Criterion E5 — Robustness


Validity type	External
Pass condition	The claim survives prompt paraphrase, cross-scale transfer, and held-out task generalization
Evidence family	Behavioral, Structural
Minimum reporting	≥1 of: new prompt distribution test; cross-scale weight transfer; held-out task transfer
Common failure mode	Testing only on the same prompt templates used for discovery

What this criterion requires

Robustness is the generalization criterion within the discovery conditions. Three forms, in ascending strength:

Prompt-distribution robustness: Circuit achieves comparable faithfulness on a new prompt distribution not used during discovery. For IOI: if discovered on Wang et al.’s 15 templates, test on 15 new templates with different names, verbs, and sentence structures.

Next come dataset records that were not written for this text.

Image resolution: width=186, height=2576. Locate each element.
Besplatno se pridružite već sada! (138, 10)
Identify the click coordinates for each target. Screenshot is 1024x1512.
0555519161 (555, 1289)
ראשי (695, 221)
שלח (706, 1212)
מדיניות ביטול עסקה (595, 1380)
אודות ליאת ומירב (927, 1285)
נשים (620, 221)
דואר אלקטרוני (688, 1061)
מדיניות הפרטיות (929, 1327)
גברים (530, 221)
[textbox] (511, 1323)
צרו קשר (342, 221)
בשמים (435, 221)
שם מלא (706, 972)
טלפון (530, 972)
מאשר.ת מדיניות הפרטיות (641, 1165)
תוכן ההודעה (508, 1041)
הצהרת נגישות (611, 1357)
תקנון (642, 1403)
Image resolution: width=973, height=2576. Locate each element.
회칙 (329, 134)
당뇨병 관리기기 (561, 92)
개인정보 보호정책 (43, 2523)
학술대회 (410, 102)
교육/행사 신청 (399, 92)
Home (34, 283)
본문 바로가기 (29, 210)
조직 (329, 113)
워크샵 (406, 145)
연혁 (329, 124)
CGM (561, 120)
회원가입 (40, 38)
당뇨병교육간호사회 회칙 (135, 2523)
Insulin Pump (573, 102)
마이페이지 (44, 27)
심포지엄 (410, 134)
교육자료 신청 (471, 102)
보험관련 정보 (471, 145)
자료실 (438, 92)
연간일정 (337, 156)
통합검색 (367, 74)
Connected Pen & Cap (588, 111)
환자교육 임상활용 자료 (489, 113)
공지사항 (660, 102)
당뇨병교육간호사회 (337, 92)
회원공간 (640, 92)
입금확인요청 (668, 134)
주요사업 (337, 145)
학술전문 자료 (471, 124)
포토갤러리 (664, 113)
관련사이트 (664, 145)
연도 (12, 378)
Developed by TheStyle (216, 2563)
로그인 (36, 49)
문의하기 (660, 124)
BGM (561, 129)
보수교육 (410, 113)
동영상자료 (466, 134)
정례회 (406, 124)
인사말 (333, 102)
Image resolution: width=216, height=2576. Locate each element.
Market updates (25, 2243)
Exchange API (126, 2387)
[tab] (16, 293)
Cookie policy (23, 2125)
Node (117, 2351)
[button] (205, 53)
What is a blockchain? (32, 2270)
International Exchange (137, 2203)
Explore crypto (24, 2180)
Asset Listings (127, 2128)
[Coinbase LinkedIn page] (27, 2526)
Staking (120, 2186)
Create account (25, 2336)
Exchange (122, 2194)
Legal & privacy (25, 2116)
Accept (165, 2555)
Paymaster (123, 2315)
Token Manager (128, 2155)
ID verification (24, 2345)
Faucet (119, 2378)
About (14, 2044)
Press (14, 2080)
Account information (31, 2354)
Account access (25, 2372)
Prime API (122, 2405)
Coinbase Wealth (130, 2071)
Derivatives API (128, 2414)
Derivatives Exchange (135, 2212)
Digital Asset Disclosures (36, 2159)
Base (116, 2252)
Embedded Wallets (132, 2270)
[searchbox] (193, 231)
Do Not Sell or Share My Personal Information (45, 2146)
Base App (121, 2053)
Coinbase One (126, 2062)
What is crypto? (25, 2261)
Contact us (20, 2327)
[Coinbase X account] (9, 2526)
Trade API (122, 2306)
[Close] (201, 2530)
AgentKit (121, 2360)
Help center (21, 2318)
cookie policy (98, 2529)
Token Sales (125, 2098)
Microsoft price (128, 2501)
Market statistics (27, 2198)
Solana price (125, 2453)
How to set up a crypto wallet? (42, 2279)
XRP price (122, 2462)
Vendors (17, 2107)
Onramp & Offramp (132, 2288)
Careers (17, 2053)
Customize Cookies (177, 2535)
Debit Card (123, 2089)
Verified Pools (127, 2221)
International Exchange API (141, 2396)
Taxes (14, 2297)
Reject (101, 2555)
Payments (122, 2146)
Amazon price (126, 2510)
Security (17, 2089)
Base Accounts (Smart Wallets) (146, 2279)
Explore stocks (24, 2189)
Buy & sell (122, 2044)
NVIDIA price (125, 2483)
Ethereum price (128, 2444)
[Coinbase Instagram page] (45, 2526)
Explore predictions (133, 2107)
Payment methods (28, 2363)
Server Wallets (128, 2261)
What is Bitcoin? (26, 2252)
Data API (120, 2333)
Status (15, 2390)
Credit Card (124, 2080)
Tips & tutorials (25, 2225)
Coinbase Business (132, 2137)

Cross-scale robustness: Weight classifier trained on GPT-2 Small achieves non-zero F1 on a different model size (GPT-2 Medium, Pythia-160M). Tests whether the structural signature is general across scales, not specific to one model’s random initialization. Operationalized via c13invariance.py.

Held-out task generalization: IIA trained on one task template transfers to a held-out template distribution. Test-retest across prompt families: Pearson r ≥ 0.8.

Robustness vs. cross-architecture generalization (E6)

Robustness (E5) = mechanism survives variation within discovery conditions (different prompts, sizes). Cross-architecture (E6) = mechanism found in a completely different model family.

Robustness is the prerequisite for the stronger cross-architecture claim.

Minimum reporting rule

Which form(s) of robustness were tested.
For prompt-distribution: new distribution, sample size, faithfulness on new vs. original.
For cross-scale: model size, transfer F1, null expectation.
If robustness was not tested: external validity is a partial pass at best.